■ Exercise details
Omit all pictures and transcribe only the lines in the entries below that run from the line with "This screenshot has" through the line with "Task: Expand the wsappx process group".

■ Information given
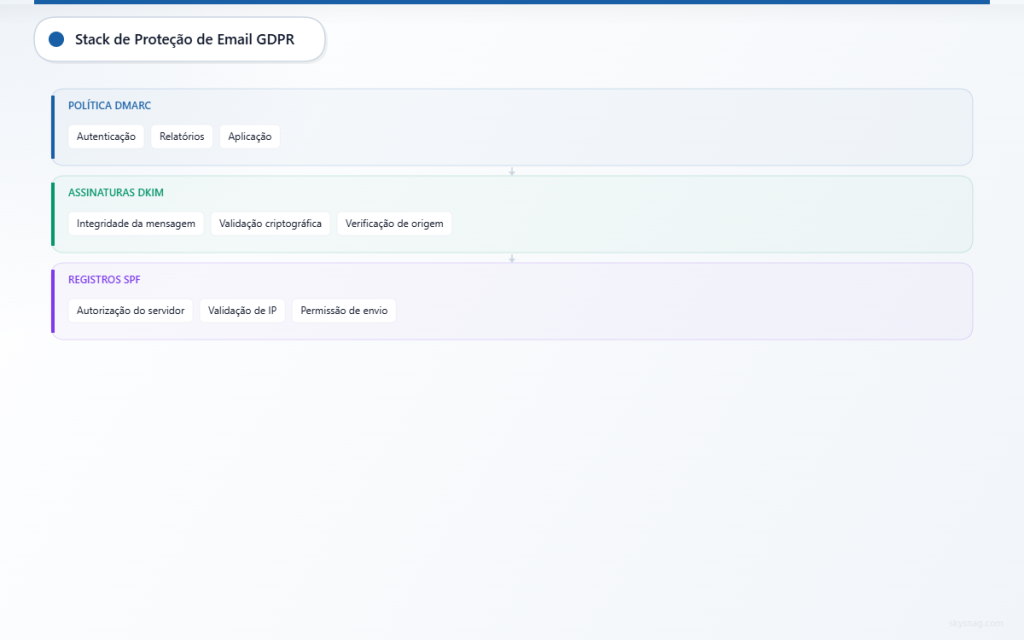Toggle the Permissão de envio tag
The height and width of the screenshot is (640, 1024).
tap(344, 310)
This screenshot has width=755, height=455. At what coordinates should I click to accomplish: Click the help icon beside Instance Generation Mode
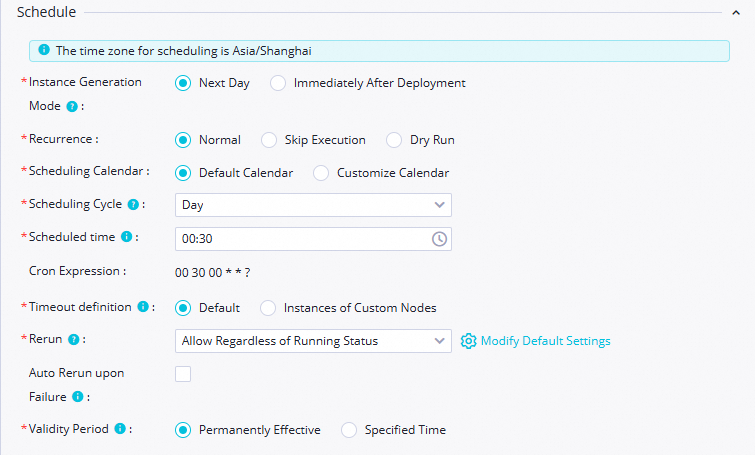tap(72, 106)
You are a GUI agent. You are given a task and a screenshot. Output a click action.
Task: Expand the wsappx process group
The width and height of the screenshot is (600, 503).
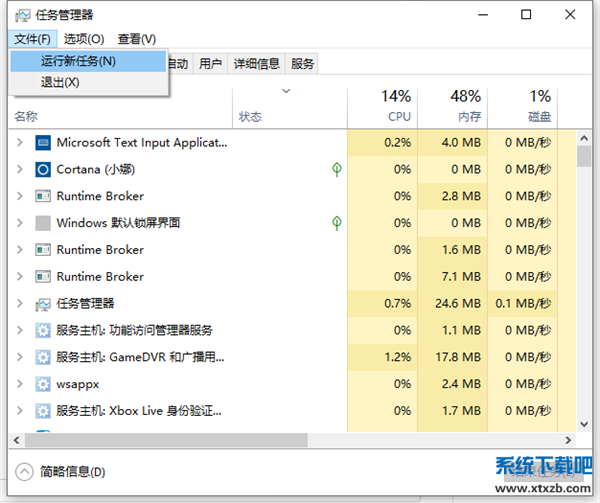tap(19, 384)

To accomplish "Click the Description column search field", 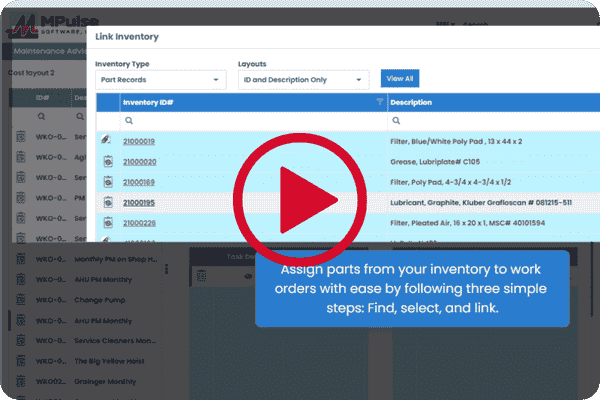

■ Solution to the problem
This screenshot has width=755, height=455. At what coordinates should I click to accomplish: Click the help icon beside Instance Generation Mode
tap(72, 106)
You are a GUI agent. You are given a task and a screenshot. Output a click action.
Task: Expand the wsappx process group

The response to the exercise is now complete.